::: Listed records

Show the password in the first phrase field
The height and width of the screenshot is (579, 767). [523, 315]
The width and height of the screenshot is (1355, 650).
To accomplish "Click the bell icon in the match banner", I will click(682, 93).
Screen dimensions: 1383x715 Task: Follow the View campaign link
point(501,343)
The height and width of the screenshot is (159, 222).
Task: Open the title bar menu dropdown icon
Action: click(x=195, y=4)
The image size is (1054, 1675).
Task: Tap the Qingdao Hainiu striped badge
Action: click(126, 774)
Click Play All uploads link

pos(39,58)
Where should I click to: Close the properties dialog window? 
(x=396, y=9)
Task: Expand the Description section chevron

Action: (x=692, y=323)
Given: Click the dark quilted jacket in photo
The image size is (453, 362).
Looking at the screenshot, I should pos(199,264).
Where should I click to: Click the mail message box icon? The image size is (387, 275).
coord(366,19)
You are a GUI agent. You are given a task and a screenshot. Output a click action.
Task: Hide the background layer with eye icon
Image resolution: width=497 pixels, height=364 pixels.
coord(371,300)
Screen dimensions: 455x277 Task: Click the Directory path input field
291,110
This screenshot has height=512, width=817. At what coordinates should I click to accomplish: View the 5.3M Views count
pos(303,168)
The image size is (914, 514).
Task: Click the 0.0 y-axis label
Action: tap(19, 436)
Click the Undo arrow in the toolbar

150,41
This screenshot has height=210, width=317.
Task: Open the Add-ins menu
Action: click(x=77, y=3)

::::::

**Aim**
Rewrite all the data above, replacing "Where should I click to" with "Where do I click to" and leaving everything else unchanged.

**Correct answer**
Show the password in the first phrase field
The height and width of the screenshot is (579, 767). [523, 315]
The width and height of the screenshot is (1355, 650).
To accomplish "Click the bell icon in the match banner", I will click(682, 93).
Screen dimensions: 1383x715 Task: Follow the View campaign link
point(501,343)
The height and width of the screenshot is (159, 222).
Task: Open the title bar menu dropdown icon
Action: click(x=195, y=4)
The image size is (1054, 1675).
Task: Tap the Qingdao Hainiu striped badge
Action: click(126, 774)
Click Play All uploads link

pos(39,58)
Where do I click to: Close the properties dialog window? 
(x=396, y=9)
Task: Expand the Description section chevron

Action: (x=692, y=323)
Given: Click the dark quilted jacket in photo
The image size is (453, 362).
Looking at the screenshot, I should pos(199,264).
Where do I click to: Click the mail message box icon? The image size is (387, 275).
coord(366,19)
You are a GUI agent. You are given a task and a screenshot. Output a click action.
Task: Hide the background layer with eye icon
Image resolution: width=497 pixels, height=364 pixels.
coord(371,300)
Screen dimensions: 455x277 Task: Click the Directory path input field
291,110
This screenshot has height=512, width=817. At what coordinates should I click to accomplish: View the 5.3M Views count
pos(303,168)
The image size is (914, 514).
Task: Click the 0.0 y-axis label
Action: tap(19, 436)
Click the Undo arrow in the toolbar

150,41
This screenshot has height=210, width=317.
Task: Open the Add-ins menu
Action: click(x=77, y=3)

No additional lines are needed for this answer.